[Items listed in a dataset]

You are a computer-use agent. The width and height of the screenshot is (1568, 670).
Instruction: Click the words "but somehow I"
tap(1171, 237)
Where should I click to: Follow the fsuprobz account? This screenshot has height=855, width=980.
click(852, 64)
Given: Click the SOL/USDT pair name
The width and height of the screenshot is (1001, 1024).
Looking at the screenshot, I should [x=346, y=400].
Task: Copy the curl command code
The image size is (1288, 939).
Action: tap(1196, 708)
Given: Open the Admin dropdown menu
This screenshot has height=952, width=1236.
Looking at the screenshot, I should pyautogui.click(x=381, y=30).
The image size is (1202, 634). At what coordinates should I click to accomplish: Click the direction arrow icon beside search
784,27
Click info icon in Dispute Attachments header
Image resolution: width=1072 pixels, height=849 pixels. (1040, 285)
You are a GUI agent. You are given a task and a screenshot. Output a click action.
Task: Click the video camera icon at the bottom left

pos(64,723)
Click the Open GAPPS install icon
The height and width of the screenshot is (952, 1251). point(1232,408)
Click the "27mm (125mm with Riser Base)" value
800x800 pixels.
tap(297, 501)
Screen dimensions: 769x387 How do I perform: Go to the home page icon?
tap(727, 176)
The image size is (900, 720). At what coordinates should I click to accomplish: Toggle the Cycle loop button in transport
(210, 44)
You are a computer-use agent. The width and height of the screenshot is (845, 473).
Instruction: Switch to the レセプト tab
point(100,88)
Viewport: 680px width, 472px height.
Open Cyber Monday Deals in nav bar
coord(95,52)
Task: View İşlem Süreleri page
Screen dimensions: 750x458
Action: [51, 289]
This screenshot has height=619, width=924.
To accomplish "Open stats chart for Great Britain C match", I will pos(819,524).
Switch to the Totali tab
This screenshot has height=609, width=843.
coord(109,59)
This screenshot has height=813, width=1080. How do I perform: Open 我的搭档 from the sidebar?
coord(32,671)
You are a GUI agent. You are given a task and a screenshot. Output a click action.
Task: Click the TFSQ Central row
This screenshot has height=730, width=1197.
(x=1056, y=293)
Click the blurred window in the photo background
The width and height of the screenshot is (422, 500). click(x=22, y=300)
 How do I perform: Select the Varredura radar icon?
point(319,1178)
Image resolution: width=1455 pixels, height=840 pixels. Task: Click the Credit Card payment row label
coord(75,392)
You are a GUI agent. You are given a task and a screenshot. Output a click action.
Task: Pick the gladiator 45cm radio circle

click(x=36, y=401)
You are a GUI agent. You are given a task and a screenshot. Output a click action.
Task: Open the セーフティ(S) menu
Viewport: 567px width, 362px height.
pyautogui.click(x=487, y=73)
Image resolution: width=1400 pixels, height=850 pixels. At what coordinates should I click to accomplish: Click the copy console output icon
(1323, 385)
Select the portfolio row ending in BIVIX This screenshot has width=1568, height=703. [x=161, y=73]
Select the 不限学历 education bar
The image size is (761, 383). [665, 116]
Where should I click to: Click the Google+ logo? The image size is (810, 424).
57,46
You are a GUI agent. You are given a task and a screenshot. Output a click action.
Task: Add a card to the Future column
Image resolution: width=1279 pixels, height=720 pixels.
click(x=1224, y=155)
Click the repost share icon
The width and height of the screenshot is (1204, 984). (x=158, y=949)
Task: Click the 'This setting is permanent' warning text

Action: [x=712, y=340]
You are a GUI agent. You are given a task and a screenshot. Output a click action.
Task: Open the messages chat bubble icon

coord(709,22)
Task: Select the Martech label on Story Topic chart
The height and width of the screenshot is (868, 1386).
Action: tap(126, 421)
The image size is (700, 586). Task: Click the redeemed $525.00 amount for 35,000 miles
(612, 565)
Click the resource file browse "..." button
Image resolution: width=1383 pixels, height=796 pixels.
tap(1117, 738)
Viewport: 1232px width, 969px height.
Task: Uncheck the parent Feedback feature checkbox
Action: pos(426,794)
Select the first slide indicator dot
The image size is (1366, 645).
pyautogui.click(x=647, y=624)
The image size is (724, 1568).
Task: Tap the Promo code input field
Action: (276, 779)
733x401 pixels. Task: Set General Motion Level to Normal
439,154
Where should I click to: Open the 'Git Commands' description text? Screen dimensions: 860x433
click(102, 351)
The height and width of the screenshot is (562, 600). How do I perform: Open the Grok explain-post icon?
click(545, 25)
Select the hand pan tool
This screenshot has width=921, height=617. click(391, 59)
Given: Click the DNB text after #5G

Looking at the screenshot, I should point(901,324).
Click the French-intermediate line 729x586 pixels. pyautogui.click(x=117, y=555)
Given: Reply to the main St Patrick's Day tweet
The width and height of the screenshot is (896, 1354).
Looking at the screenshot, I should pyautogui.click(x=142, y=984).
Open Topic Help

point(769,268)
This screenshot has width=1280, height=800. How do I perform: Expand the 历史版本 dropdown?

• EXERCISE AIM:
Filter the entries above down to the lines containing the word "dropdown".

• EXERCISE RESULT:
Given: Open the Admin dropdown menu
This screenshot has width=1280, height=800. How do I perform: Expand the 历史版本 dropdown?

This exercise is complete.